Posts Tagged ‘Canada Geese’

The Muds of March

March 14, 2010

March is here, the Sandhill Cranes are mostly gone, and the Canada Geese are leaving.  That means it’s time for our annual reminder of Aldo Leopold.

One swallow does not make a summer, but one skein of geese, cleaving the murk of a March thaw, is the spring.

A cardinal, whistling spring to a thaw but later finding himself mistaken, can retrieve his error by resuming his winter silence. A chipmunk, emerging for a sunbath, but finding a blizzard, has only to go back to bed.  but a migrating goose, staking two hundred miles of black night on the chance of finding a hole in the lake, has no easy chance for retreat.  His arrival carries the conviction of a prophet who has burned his bridges.

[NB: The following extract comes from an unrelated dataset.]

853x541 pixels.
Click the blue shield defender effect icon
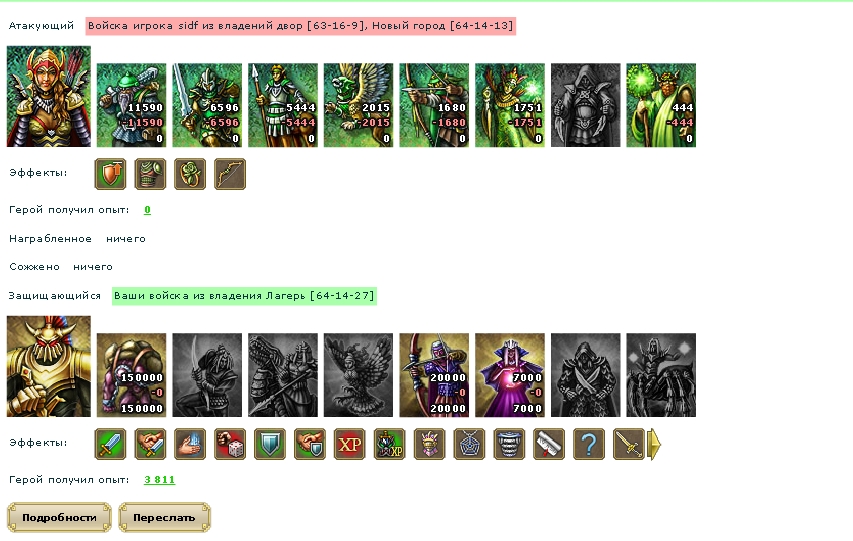tap(270, 444)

Leopold lived on a farm in Wisconsin so when he saw the geese in March, they were passing through on their way north. Writing sometime before 1948, he notes in his book A Sand County Almanac, that the geese he saw were well-educated and knew something about the Wisconsin statutes. In November, when flying south, the geese took a direct line over his farm and flew as high as they could get.  In the spring, they flew low, landed, and even idled about for a couple of weeks. The geese, Leopold hypothesized, knew that Wisconsin’s hunting laws allowed people to shoot them in November, but not in March. And so, natural selection marched on.

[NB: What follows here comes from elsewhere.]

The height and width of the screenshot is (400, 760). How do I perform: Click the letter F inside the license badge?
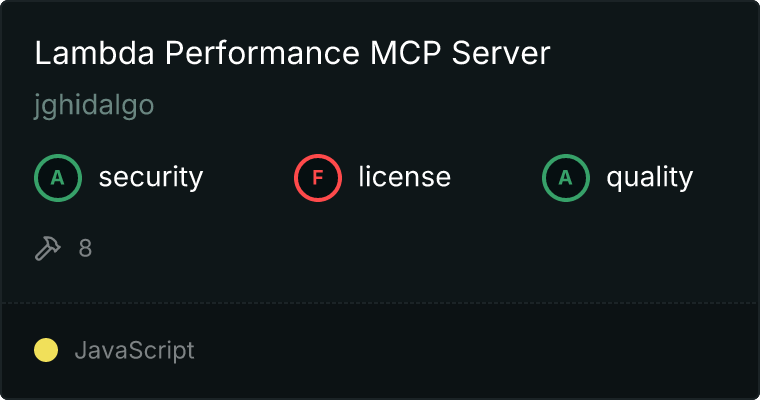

A March morning is only as drab as he who walks in it without a glance skyward, ear cocked for geese. I once knew an educated lady, banded by Phi Beta Kappa, who told me that she had never heard or seen the geese that twice a year proclaim the revolving seasons to her well-insulated roof. Is education possibly a process of trading awareness for things of lesser worth?  The goose who trades his is soon a pile of feathers.

As geese can be under-educated, and get shot in Wisconsin in November, humans can be over-educated and miss their connection to the earth. Of the ten known human species that so far have walked this planet, nine are extinct. Makes you nervous.

But, for now anyway, the geese fly and, “the whole continent receives as net profit a wild poem dropped from the murky skies upon the muds of March.”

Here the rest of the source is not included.